What the exercise asks: Lines to return, exactly: from the line with "PlayStation 5 (260, 533)" to the line with "BlogDesignLab. (44, 1963)" in the entries below, both included.

Input for this task:
+++

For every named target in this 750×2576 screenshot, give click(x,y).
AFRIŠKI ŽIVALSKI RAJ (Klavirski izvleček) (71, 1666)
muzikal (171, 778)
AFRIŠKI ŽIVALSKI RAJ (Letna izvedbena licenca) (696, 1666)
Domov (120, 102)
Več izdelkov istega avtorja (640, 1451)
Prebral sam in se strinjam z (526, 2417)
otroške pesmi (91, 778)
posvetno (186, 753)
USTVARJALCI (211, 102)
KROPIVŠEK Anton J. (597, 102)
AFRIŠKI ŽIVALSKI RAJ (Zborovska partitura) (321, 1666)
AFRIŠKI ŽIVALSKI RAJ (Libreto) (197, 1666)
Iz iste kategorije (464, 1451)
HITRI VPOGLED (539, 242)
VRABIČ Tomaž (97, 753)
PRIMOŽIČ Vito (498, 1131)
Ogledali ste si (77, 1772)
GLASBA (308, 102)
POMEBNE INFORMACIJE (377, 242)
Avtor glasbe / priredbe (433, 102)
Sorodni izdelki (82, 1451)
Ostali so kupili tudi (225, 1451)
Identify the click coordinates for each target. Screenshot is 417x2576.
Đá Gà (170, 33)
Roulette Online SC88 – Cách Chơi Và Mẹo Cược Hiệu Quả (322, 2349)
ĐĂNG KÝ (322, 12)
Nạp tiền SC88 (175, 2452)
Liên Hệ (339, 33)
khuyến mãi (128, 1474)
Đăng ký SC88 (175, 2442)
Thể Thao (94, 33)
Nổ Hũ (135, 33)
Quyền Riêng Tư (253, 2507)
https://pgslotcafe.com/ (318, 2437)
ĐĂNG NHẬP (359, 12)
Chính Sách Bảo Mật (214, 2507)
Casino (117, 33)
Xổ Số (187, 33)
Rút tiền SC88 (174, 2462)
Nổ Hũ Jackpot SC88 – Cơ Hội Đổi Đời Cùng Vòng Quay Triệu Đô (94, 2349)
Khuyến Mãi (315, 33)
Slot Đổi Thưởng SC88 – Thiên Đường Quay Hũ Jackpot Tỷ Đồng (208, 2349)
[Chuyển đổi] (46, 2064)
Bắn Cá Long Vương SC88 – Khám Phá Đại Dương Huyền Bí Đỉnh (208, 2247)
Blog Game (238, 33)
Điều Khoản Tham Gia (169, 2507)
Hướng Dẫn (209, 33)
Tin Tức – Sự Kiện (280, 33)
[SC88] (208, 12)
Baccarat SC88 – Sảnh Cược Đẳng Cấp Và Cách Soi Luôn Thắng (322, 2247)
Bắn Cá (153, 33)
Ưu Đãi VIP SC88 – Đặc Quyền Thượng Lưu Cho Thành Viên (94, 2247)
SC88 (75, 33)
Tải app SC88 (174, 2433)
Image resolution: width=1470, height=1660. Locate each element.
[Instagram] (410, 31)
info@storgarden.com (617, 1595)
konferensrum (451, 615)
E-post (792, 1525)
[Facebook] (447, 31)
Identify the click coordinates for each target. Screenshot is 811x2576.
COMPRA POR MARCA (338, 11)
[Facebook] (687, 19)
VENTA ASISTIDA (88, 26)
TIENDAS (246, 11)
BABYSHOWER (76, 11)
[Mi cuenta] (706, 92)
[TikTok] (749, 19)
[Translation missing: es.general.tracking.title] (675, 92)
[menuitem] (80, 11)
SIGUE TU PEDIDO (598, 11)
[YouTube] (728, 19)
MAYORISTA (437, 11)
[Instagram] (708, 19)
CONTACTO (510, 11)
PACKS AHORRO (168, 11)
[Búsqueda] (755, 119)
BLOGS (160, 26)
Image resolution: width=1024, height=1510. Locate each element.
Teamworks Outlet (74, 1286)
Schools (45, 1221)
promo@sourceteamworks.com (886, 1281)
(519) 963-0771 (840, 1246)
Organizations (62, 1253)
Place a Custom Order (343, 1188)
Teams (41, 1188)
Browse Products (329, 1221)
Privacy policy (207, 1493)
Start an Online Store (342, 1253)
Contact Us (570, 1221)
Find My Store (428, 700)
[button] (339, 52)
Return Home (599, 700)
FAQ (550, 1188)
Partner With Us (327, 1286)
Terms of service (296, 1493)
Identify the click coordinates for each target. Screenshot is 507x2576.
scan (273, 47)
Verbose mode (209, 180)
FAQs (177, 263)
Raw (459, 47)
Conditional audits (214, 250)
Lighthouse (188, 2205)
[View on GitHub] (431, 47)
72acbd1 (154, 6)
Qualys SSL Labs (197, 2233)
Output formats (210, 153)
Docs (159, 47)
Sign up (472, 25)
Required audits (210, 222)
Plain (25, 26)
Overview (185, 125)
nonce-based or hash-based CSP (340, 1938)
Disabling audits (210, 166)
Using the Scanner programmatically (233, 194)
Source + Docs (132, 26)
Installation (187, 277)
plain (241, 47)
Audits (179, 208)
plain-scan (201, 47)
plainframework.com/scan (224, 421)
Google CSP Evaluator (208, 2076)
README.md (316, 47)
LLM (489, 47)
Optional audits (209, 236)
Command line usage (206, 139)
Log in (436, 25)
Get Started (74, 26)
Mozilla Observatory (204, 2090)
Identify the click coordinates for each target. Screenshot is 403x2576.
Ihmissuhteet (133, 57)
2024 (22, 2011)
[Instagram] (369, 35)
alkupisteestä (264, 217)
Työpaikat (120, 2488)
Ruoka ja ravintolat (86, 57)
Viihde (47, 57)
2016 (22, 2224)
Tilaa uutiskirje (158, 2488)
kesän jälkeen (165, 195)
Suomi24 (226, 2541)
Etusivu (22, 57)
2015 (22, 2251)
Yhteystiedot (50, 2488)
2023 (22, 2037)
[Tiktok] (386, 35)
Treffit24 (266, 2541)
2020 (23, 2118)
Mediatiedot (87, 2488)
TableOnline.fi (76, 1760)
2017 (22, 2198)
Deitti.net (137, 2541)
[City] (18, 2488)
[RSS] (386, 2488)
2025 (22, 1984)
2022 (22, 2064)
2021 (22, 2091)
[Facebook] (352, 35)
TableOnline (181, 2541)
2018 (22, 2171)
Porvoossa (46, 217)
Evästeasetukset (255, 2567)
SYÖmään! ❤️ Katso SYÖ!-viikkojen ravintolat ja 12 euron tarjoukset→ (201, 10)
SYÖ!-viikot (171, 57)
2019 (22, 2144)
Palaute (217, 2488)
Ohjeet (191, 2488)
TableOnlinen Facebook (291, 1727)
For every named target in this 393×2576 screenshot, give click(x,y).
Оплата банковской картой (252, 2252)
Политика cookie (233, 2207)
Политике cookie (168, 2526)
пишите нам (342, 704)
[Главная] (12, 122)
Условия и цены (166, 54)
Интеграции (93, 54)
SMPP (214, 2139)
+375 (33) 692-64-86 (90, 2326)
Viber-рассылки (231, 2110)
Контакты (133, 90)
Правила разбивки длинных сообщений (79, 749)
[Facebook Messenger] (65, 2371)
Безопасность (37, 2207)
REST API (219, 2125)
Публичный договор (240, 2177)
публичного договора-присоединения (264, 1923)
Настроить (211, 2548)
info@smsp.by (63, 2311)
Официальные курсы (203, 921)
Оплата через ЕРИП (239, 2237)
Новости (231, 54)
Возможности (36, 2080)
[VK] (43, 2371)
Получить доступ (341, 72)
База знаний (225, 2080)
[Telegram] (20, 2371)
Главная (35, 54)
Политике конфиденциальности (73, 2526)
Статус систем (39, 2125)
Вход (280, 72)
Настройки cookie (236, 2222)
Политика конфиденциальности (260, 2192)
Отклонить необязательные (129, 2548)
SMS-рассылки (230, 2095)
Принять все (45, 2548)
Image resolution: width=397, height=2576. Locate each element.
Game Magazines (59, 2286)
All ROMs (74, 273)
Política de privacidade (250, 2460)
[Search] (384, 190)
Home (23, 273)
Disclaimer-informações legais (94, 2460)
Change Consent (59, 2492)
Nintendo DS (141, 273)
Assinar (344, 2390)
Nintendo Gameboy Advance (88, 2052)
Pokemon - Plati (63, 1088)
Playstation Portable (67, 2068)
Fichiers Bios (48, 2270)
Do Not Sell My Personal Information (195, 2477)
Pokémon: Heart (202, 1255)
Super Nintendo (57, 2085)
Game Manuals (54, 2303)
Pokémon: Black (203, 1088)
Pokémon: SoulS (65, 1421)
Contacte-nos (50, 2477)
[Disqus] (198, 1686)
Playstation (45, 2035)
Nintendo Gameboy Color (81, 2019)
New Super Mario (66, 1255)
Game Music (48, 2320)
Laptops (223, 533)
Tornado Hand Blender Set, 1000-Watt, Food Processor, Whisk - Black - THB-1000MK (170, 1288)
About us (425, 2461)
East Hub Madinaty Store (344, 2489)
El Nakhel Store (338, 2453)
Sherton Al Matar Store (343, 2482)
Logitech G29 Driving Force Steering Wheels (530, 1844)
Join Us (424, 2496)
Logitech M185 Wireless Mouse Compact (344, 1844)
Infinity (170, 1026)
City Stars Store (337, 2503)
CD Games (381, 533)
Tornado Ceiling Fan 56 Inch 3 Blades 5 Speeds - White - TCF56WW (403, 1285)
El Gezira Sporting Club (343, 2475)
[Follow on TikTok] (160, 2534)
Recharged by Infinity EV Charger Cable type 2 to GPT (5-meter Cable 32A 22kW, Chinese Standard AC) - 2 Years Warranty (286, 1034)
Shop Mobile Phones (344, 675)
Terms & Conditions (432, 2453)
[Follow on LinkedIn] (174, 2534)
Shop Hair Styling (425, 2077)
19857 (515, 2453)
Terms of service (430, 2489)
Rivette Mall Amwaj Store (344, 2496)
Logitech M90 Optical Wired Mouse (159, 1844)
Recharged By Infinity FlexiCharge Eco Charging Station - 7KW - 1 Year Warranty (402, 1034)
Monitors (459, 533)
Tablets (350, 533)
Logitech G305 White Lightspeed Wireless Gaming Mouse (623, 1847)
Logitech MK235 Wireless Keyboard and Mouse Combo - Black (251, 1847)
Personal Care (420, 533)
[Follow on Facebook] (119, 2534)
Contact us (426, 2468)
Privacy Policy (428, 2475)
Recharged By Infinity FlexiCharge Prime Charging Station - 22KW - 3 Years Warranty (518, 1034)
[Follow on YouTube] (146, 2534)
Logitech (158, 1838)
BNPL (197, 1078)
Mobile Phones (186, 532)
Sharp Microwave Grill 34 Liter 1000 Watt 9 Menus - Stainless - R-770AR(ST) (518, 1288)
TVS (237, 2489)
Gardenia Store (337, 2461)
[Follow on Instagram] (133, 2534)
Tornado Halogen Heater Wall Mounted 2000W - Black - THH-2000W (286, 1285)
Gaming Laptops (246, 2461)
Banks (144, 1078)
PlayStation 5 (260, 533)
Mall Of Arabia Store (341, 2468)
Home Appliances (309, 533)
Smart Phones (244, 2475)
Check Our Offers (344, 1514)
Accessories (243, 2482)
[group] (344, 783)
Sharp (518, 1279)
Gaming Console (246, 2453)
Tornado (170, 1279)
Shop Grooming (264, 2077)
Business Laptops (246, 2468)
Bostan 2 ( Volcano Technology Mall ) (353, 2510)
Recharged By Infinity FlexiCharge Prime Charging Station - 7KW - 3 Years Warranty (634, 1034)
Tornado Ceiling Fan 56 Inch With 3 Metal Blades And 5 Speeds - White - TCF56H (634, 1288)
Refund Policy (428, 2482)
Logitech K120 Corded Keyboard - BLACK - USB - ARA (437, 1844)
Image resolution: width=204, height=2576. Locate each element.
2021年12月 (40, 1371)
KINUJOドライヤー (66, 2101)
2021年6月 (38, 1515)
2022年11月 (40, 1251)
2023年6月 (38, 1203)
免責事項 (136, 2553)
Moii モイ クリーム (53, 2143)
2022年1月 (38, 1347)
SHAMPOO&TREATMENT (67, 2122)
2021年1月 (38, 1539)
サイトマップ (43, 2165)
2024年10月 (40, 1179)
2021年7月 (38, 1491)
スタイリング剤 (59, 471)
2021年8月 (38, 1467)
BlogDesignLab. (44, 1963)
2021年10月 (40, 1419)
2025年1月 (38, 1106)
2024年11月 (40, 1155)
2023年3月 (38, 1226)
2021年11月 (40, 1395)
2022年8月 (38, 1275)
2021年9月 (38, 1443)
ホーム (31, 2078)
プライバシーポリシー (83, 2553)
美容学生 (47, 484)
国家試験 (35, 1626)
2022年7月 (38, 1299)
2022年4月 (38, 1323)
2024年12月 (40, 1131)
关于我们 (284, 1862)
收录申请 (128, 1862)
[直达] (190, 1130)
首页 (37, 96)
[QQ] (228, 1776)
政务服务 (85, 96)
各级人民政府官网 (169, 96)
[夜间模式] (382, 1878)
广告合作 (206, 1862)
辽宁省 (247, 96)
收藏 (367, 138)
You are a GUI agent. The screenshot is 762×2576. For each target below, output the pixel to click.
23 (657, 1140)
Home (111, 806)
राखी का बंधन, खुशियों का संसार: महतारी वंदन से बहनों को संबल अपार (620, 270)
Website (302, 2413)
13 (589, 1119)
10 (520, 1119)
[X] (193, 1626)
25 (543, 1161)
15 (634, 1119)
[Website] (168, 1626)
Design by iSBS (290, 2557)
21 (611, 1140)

+++

Task result:
PlayStation 5 (260, 533)
Mall Of Arabia Store (341, 2468)
Home Appliances (309, 533)
Smart Phones (244, 2475)
Check Our Offers (344, 1514)
Accessories (243, 2482)
[group] (344, 783)
Sharp (518, 1279)
Gaming Console (246, 2453)
Tornado (170, 1279)
Shop Grooming (264, 2077)
Business Laptops (246, 2468)
Bostan 2 ( Volcano Technology Mall ) (353, 2510)
Recharged By Infinity FlexiCharge Prime Charging Station - 7KW - 3 Years Warranty (634, 1034)
Tornado Ceiling Fan 56 Inch With 3 Metal Blades And 5 Speeds - White - TCF56H (634, 1288)
Refund Policy (428, 2482)
Logitech K120 Corded Keyboard - BLACK - USB - ARA (437, 1844)
Image resolution: width=204, height=2576. Locate each element.
2021年12月 (40, 1371)
KINUJOドライヤー (66, 2101)
2021年6月 (38, 1515)
2022年11月 (40, 1251)
2023年6月 (38, 1203)
免責事項 (136, 2553)
Moii モイ クリーム (53, 2143)
2022年1月 (38, 1347)
SHAMPOO&TREATMENT (67, 2122)
2021年1月 (38, 1539)
サイトマップ (43, 2165)
2024年10月 (40, 1179)
2021年7月 (38, 1491)
スタイリング剤 (59, 471)
2021年8月 (38, 1467)
BlogDesignLab. (44, 1963)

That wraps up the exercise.